» What you will do
No picture belongs in the answer, which must hold exactly the lines from the one with "The width and height of the screenshot is (1093, 888)." through the final line below.

» Source data
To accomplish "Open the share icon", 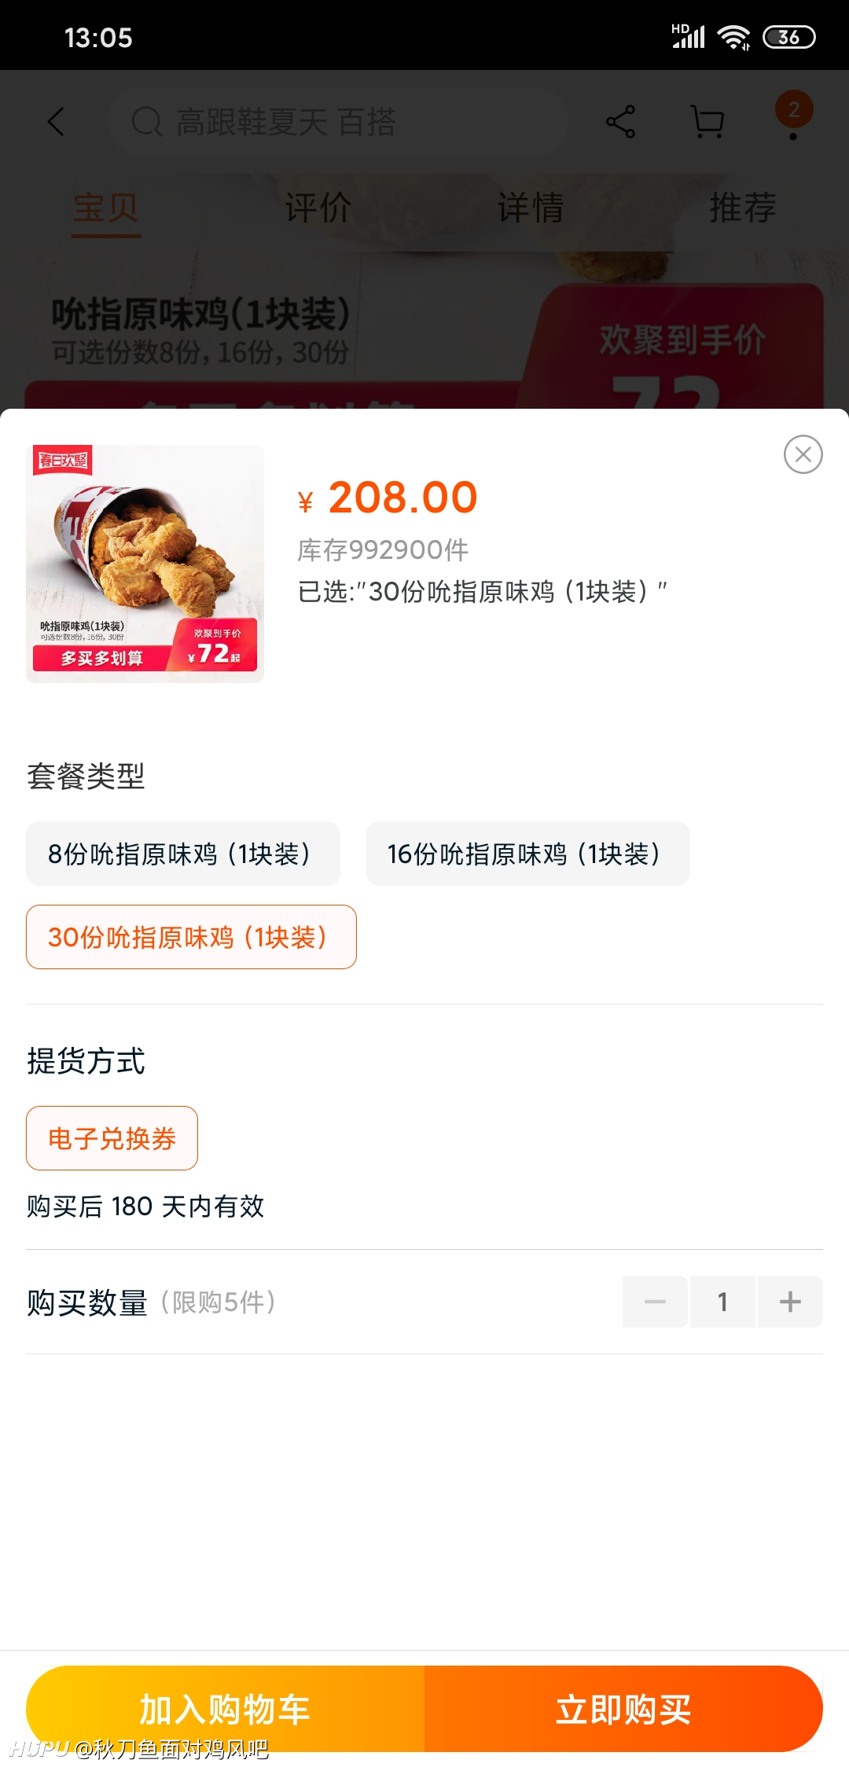I will click(x=620, y=122).
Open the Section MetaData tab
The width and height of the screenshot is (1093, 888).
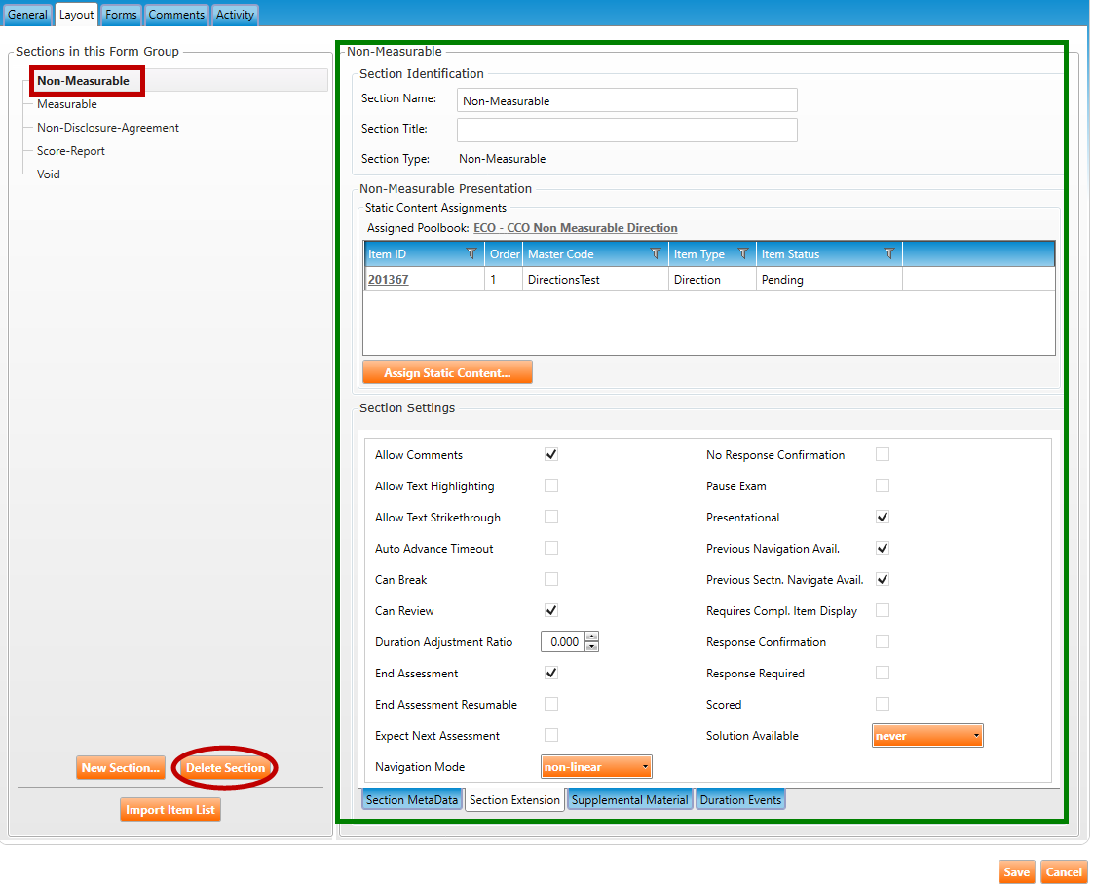[x=412, y=800]
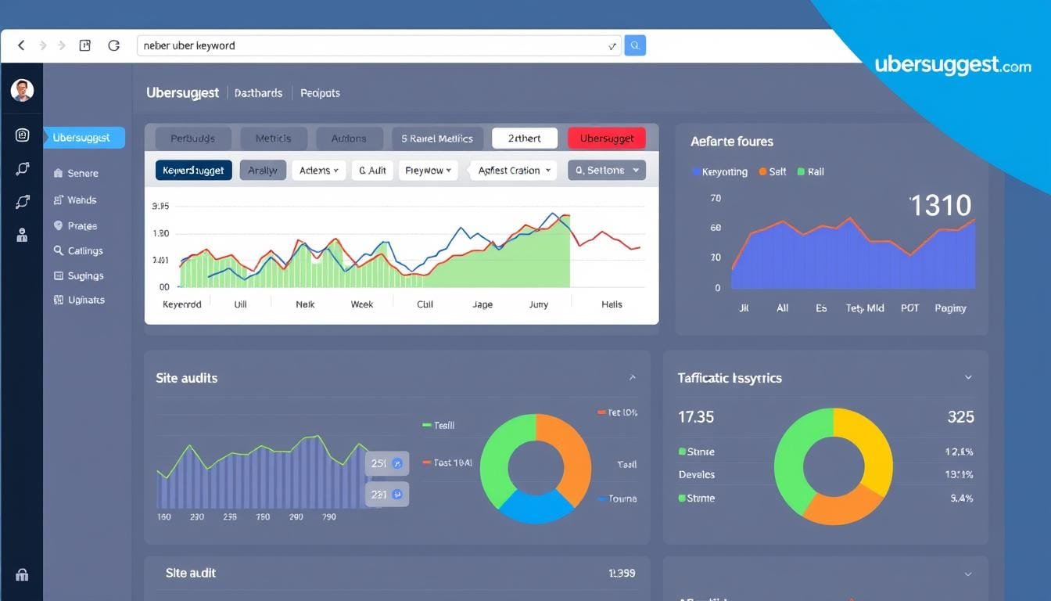
Task: Click the blue search magnifier button
Action: point(635,45)
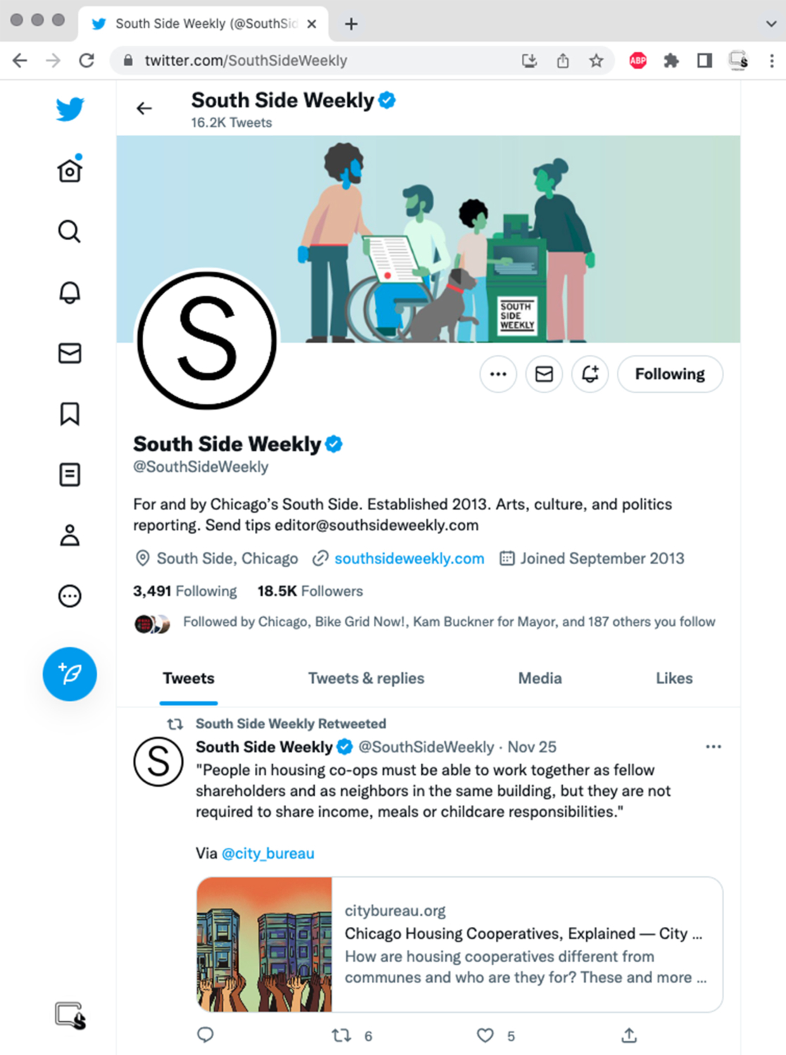Switch to the Tweets & replies tab
Viewport: 786px width, 1055px height.
pos(366,678)
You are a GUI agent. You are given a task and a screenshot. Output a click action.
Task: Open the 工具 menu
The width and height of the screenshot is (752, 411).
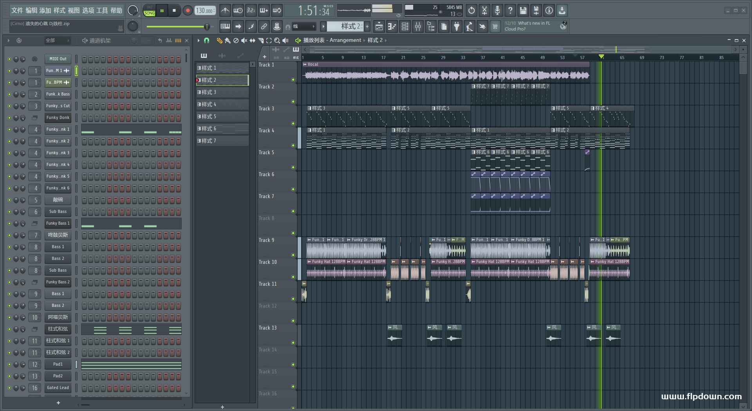pos(102,11)
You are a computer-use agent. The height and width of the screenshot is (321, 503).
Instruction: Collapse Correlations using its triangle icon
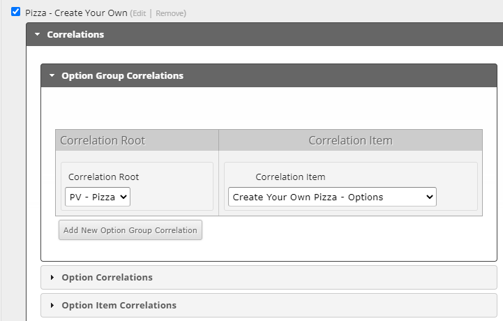[x=38, y=34]
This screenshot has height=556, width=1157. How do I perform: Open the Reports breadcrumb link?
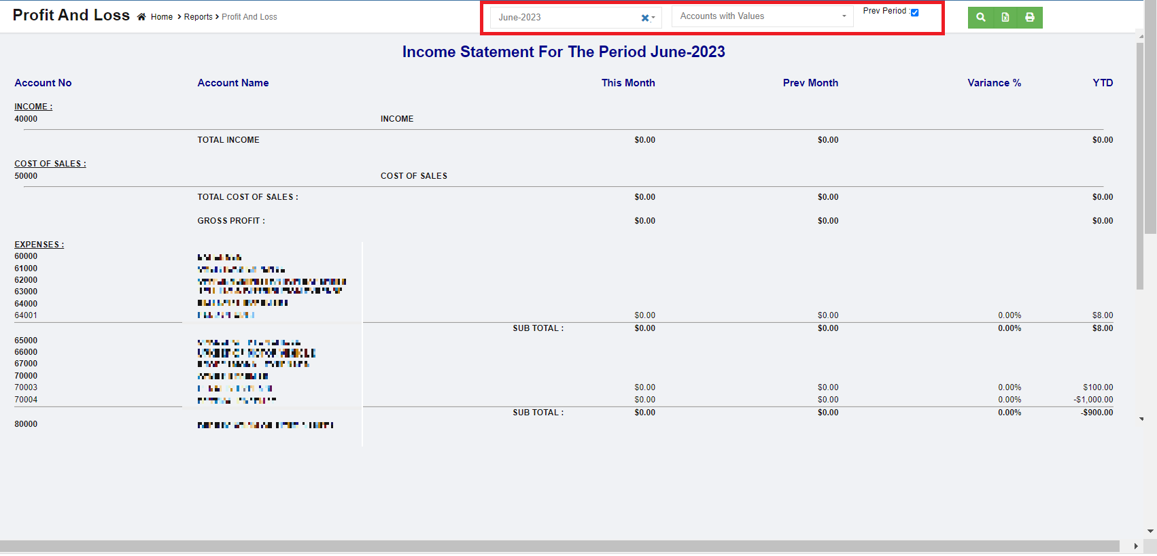(x=198, y=17)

» Answer section
The width and height of the screenshot is (1093, 888).
[x=412, y=800]
Task: Click the blue search magnifier button
Action: point(635,45)
Switch to the Tweets & replies tab
Viewport: 786px width, 1055px height.
pos(366,678)
You are a GUI agent. You are given a task and a screenshot. Output a click action.
Task: Open the 工具 menu
The width and height of the screenshot is (752, 411).
pos(102,11)
You are a computer-use agent. The height and width of the screenshot is (321, 503).
Instruction: Collapse Correlations using its triangle icon
[x=38, y=34]
This screenshot has height=556, width=1157. How do I perform: Open the Reports breadcrumb link?
(x=198, y=17)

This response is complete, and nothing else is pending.